The Rostral Columns are situated on Strelka, the eastern tip of Vasilievsky island. In 1733 the port of St. Petersburg was set up here. The port grew quickly as trade with Western Europe increased. The columns were built as beacons to guide the constantly growing number of ships during St. Petersburg’s long dark nights.
The columns were erected in front of the neoclassical facade of the stock exchange building – now a naval museum, which was constructed at around the same time. After sunset, oil lamps at the top of the columns guided ships to the port. The seven-meter-high (23 ft.) oil lamps were later replaced by gas lit lamps.
In 1885 the port moved to the Gulf of Finland to accommodate larger vessels and increased traffic, and the beacons were decommissioned.

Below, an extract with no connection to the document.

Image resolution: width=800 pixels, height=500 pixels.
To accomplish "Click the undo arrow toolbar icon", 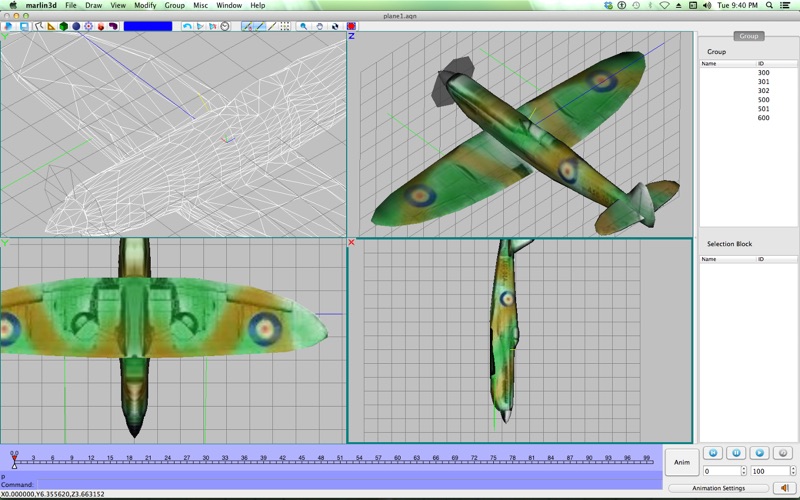I will (187, 26).
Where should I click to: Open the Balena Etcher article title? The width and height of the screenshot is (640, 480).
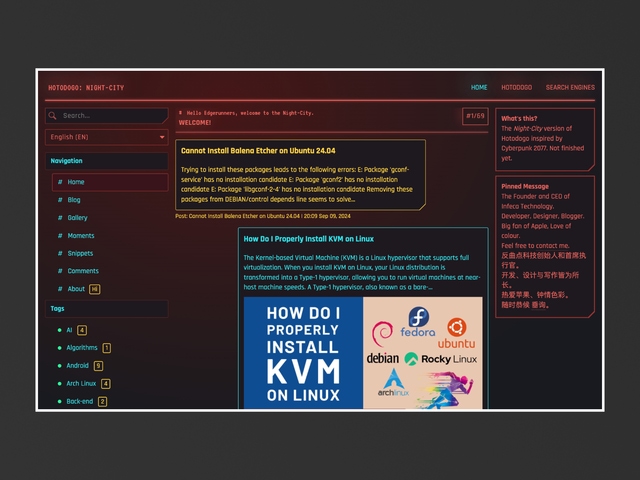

The lamps are still lit on public holidays and during ceremonies.
Design of the Rostral Columns
The thirty-two-meter (105 ft.) tall columns were designed by the French architect Thomas de Thomon and constructed in 1811. The brick columns were finished with dark red stucco and sit on a large granite plinth. At the foot of each column are pairs of imposing marbles sculptures, allegorical figures of mythical gods representing four major rivers in Russia: the Neva, Dnieper, Volga and Volkhov.
Metal models of prows, decorated with nautical themes, adorn the columns. They symbolize naval supremacy and follow the example of the Romans who used prows of conquered ships to decorate their monuments, most notably the Rostra at the Forum Romanum. The name of the Rostral Columns is derived from the Latin word for a ship’s beak: rostrum.